↓↓↓

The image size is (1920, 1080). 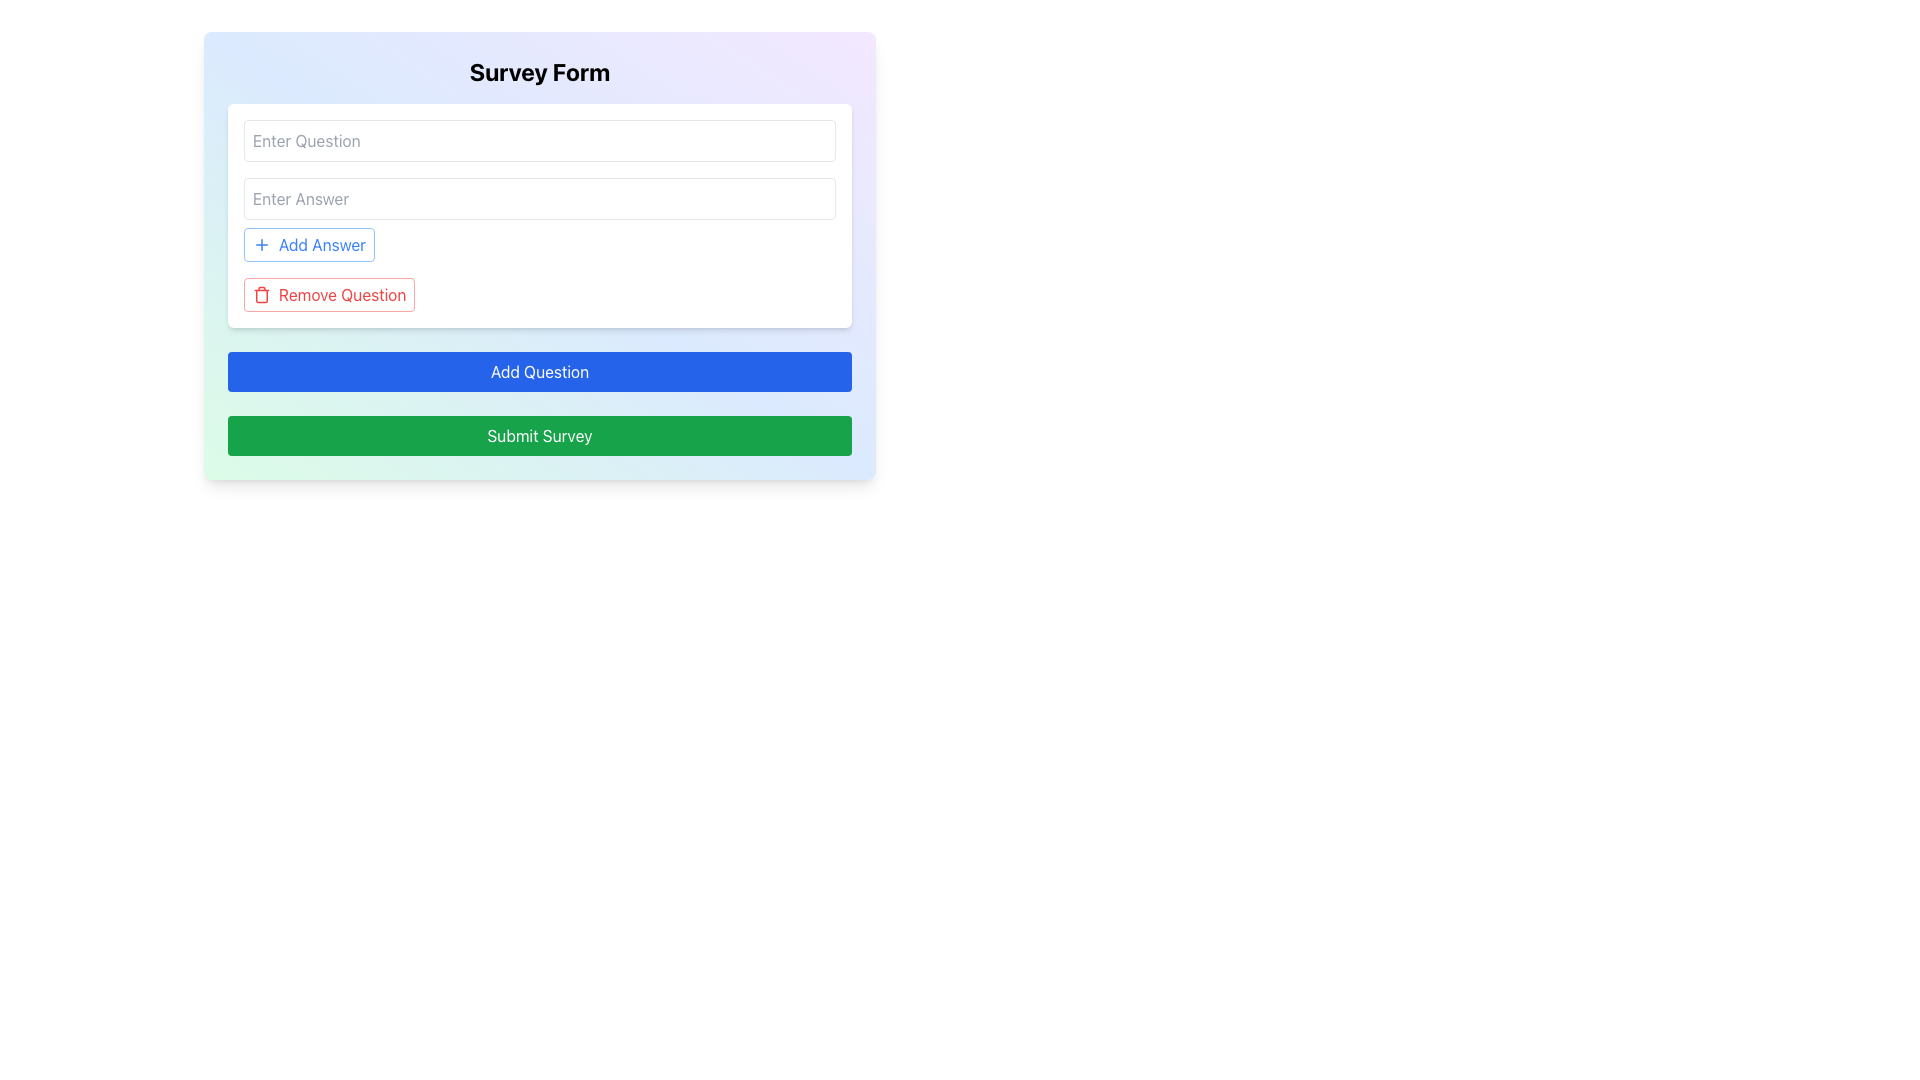 I want to click on keyboard navigation, so click(x=342, y=294).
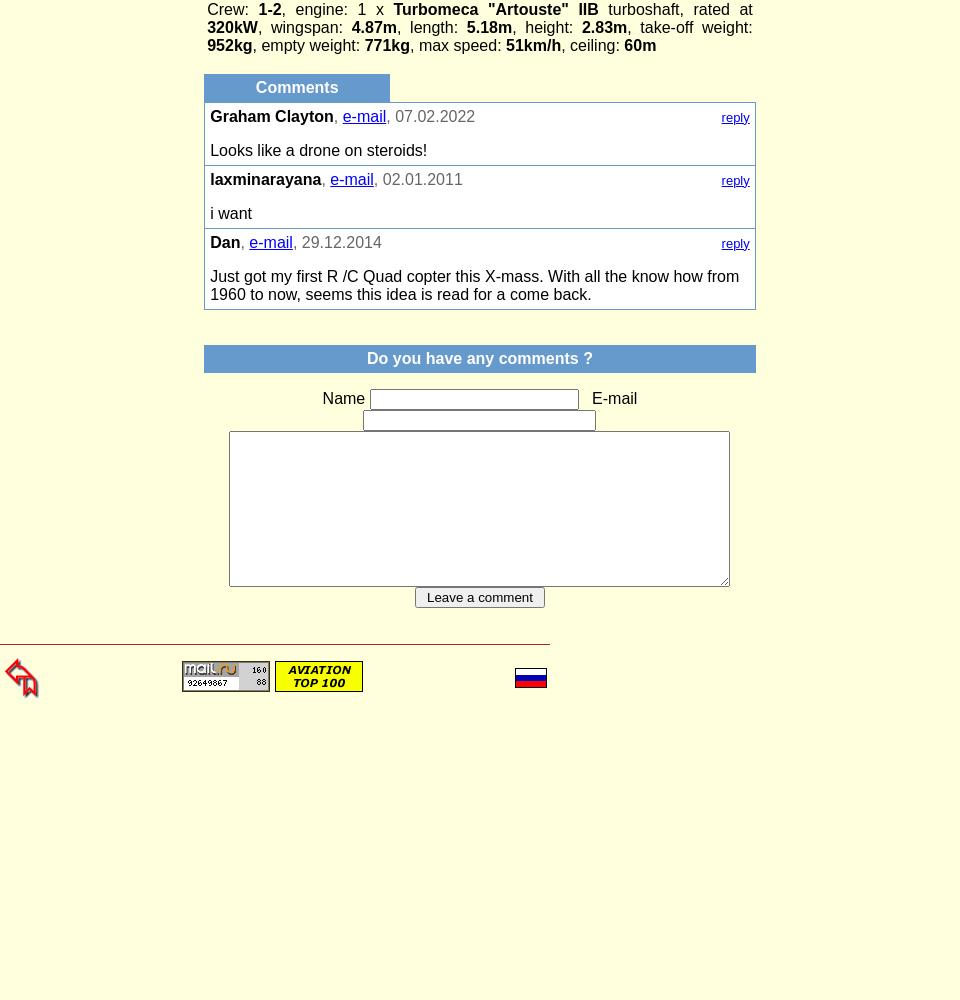 Image resolution: width=960 pixels, height=1000 pixels. Describe the element at coordinates (263, 9) in the screenshot. I see `'1-2'` at that location.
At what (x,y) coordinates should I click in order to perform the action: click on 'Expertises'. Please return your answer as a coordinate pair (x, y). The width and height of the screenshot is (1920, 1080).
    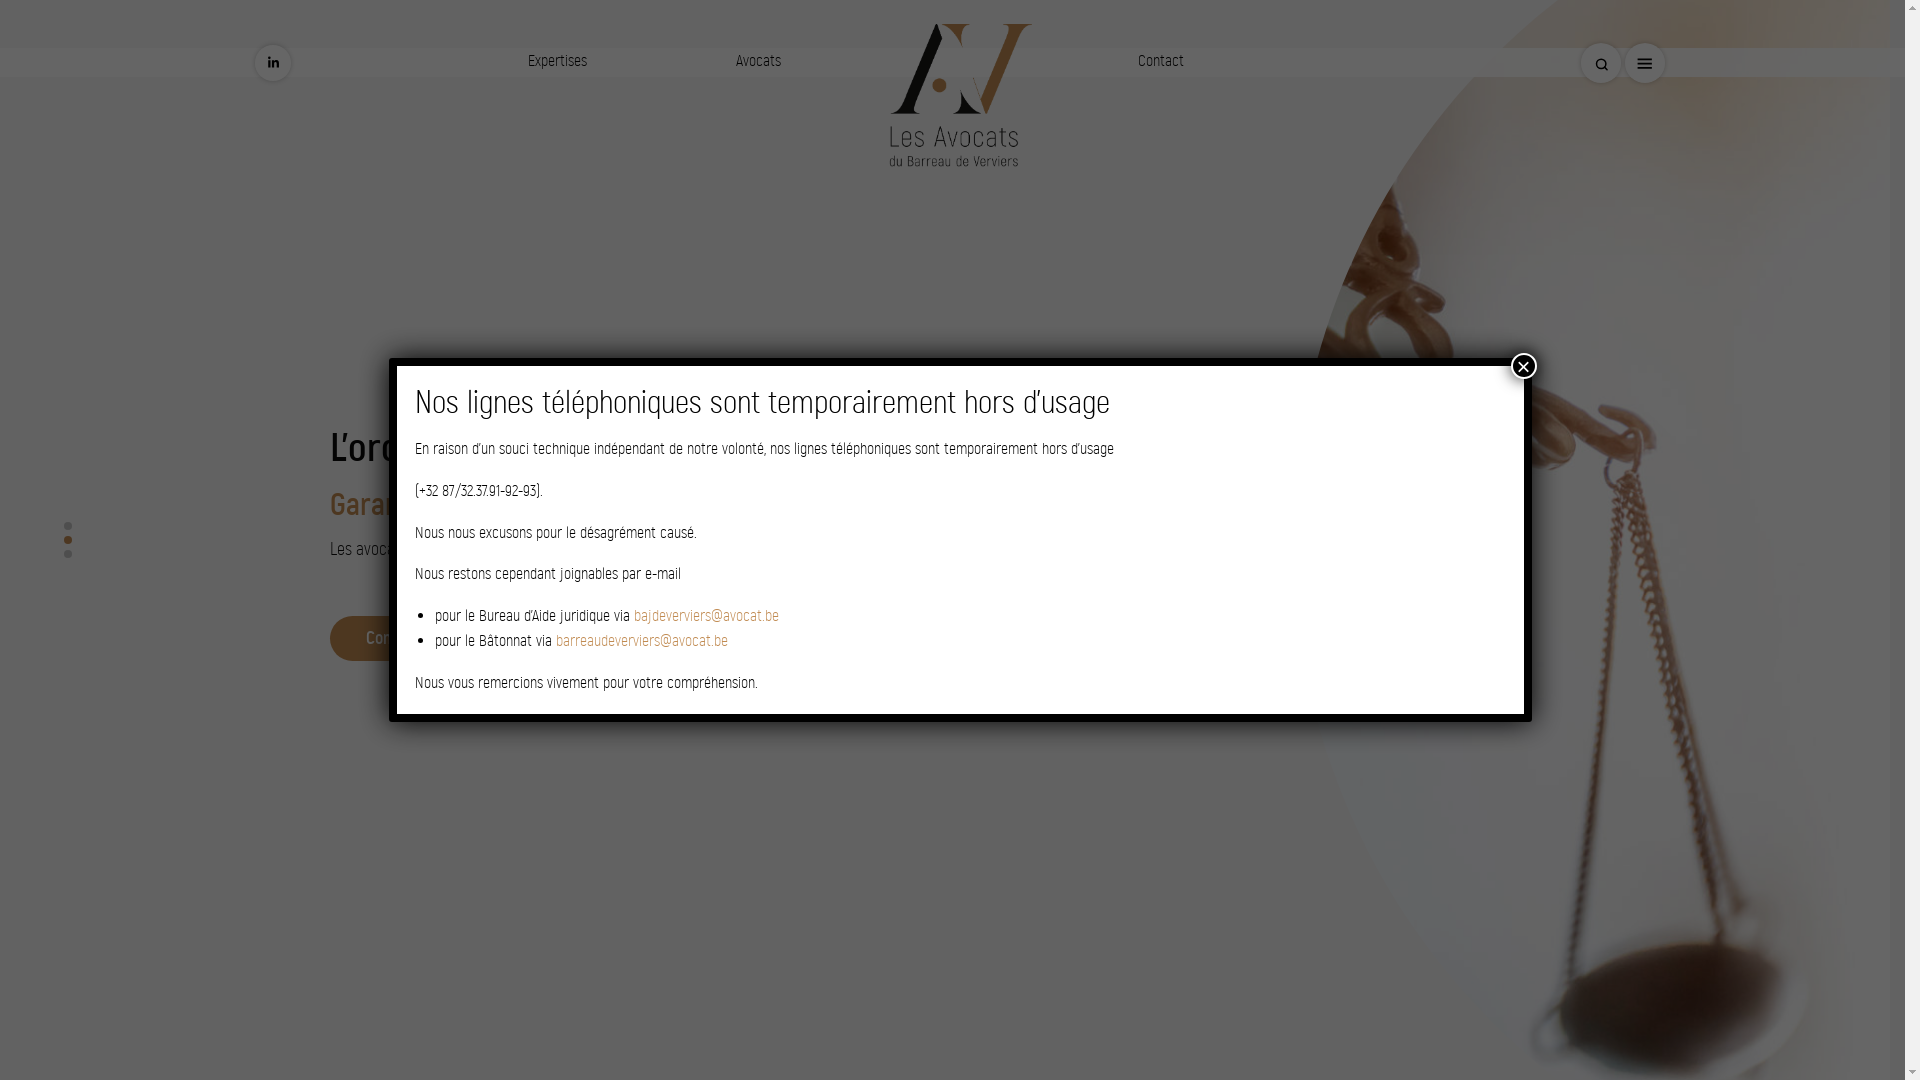
    Looking at the image, I should click on (557, 59).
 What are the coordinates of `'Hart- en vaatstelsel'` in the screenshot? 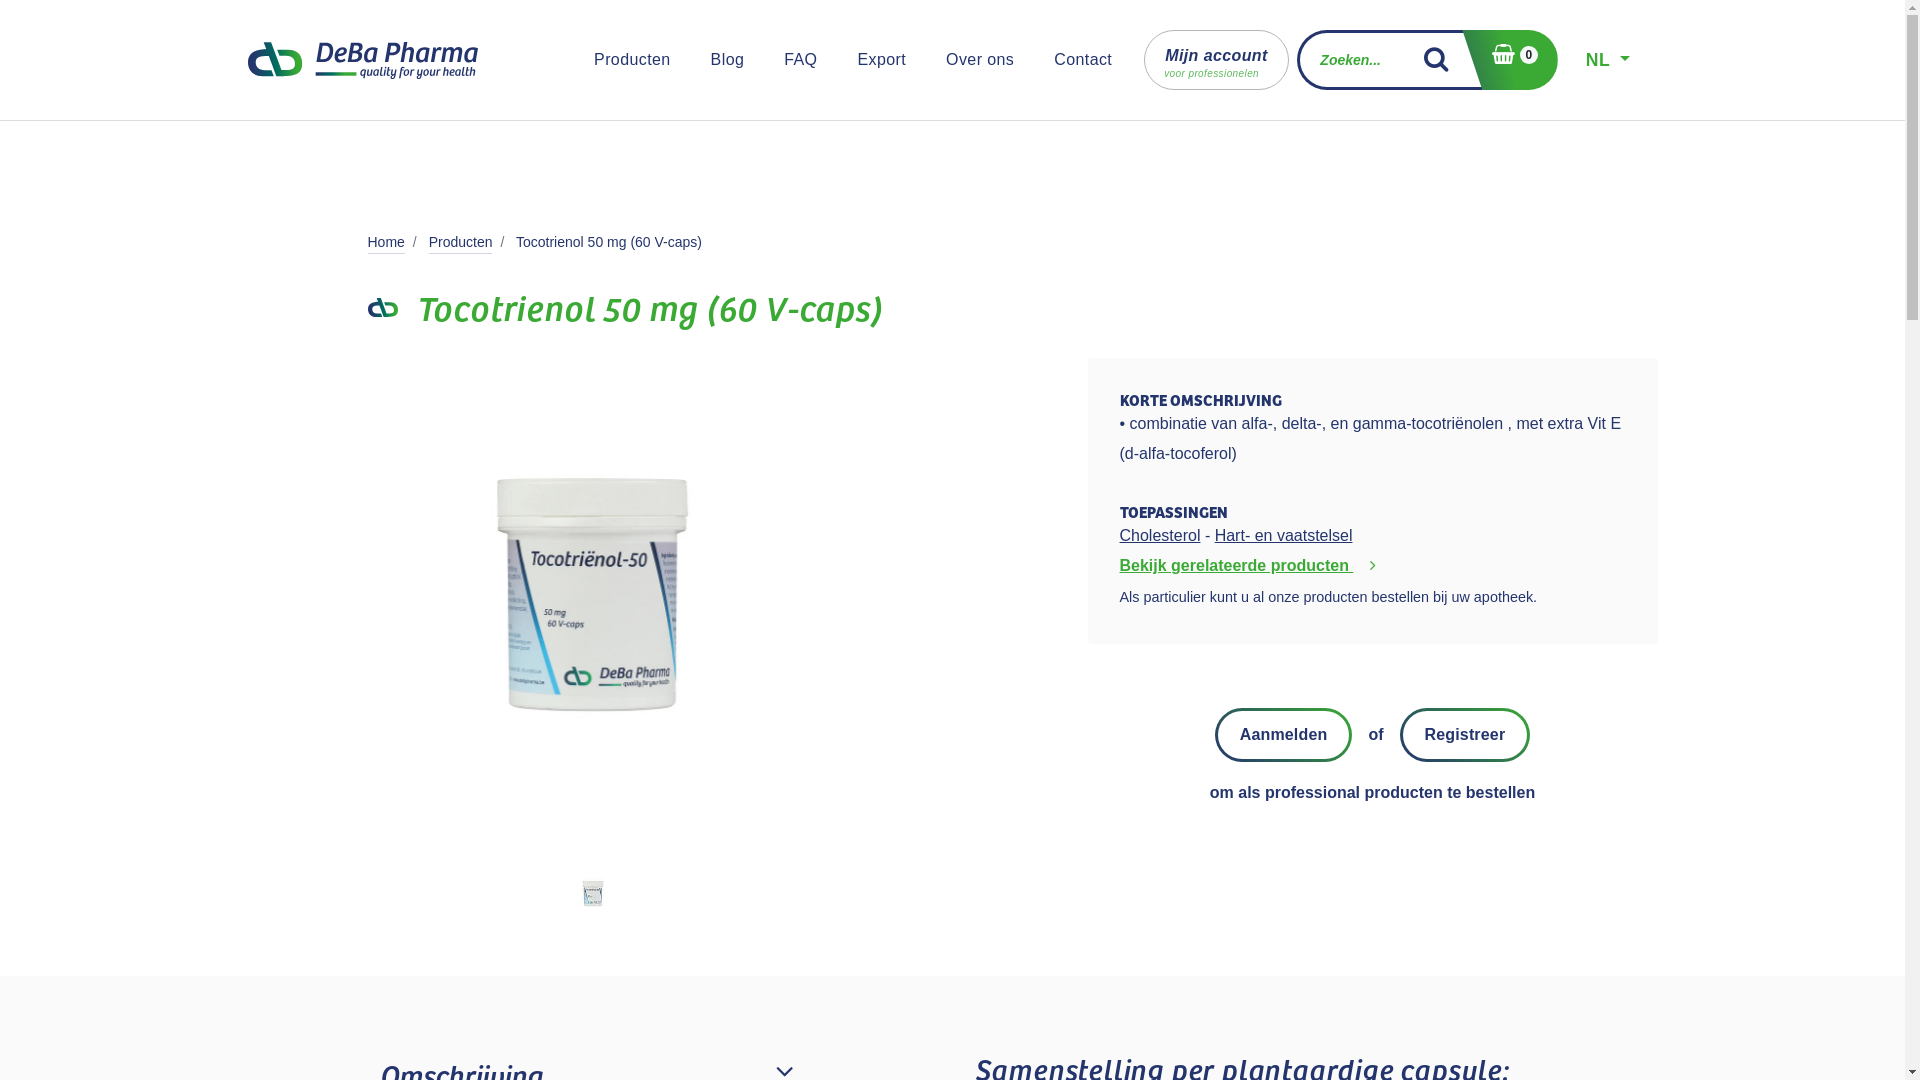 It's located at (1283, 534).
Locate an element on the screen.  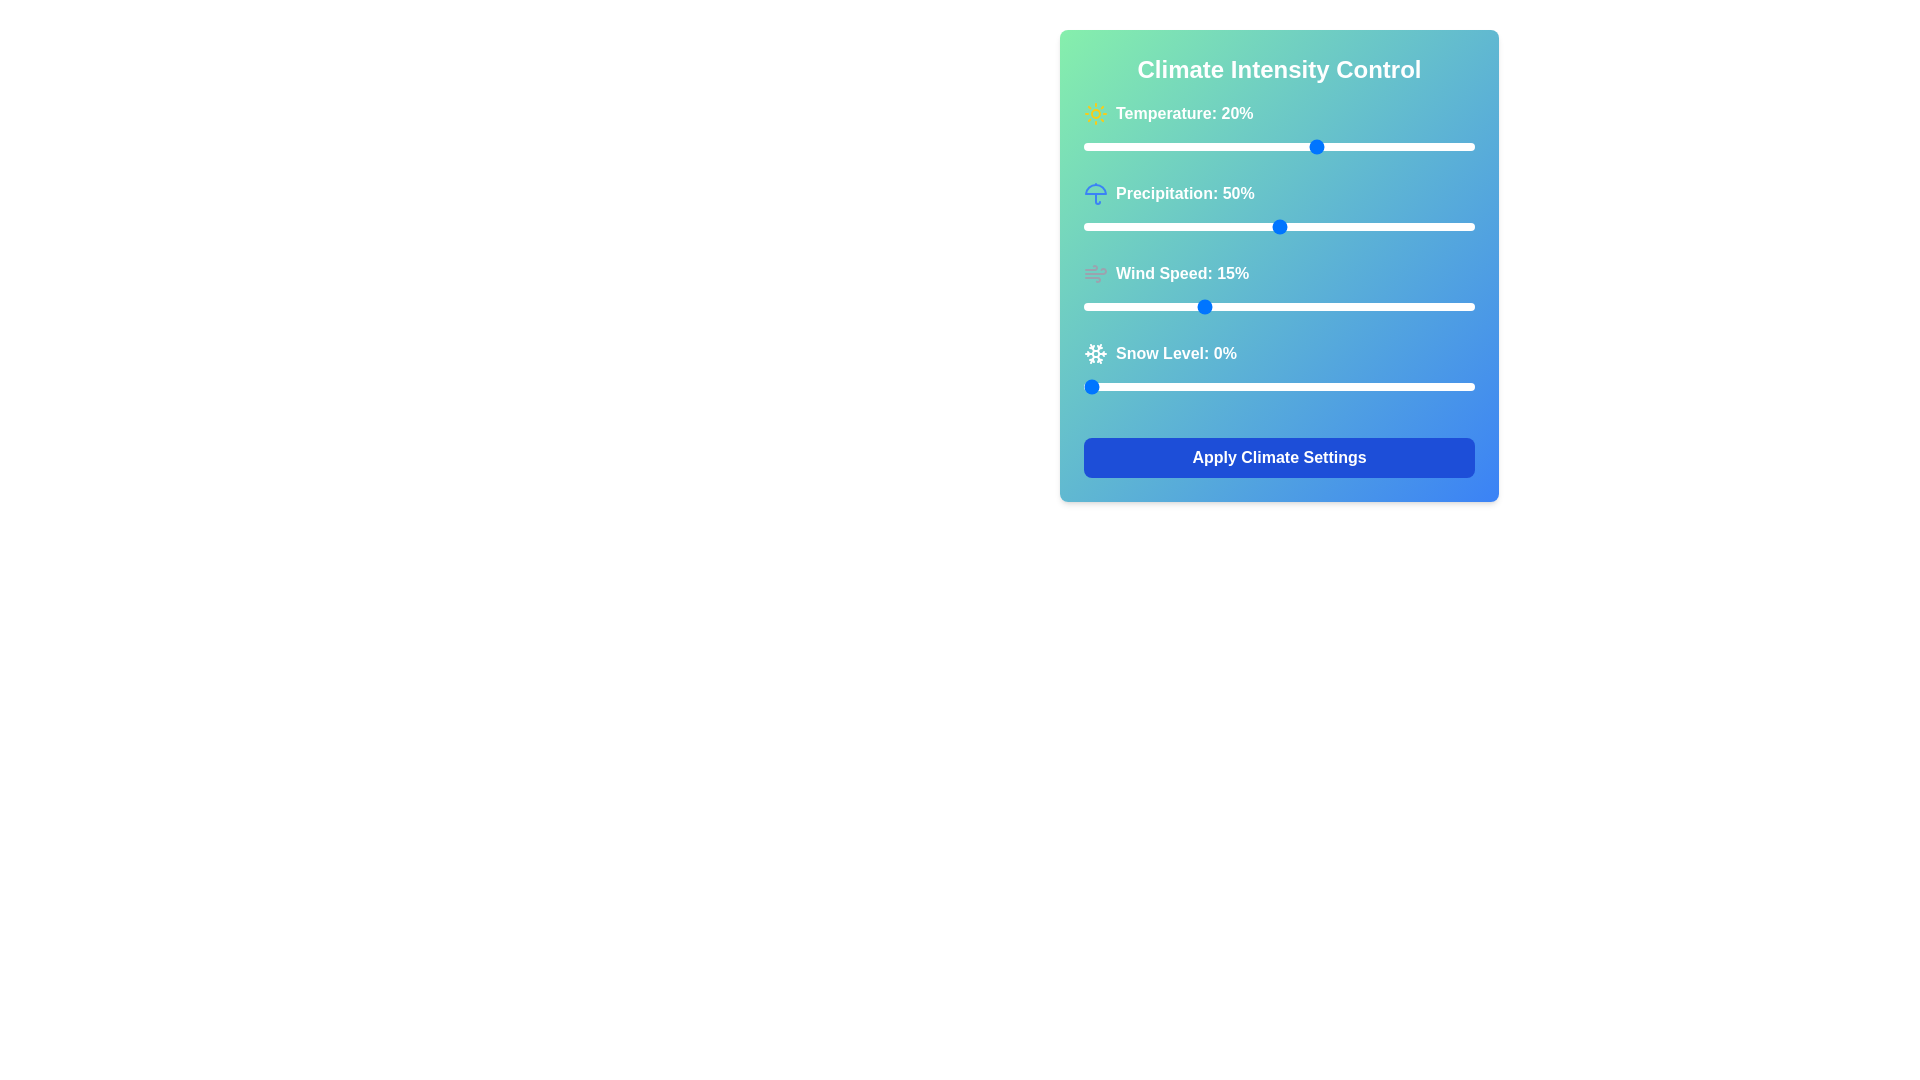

↑↑↑

**YOUR INSTRUCTIONS**: Render as a numbered list, with blank lines left out, the lines of the material starting at the line containing "At what (x,y)" and ending after the line containing "Looking at the". Leave the pictures out of the answer.

**COMPLETE RESPONSE**:
1. At what (x,y) coordinates should I click in order to perform the action: click on 'Expertises'. Please return your answer as a coordinate pair (x, y). The width and height of the screenshot is (1920, 1080).
2.     Looking at the image, I should click on (557, 59).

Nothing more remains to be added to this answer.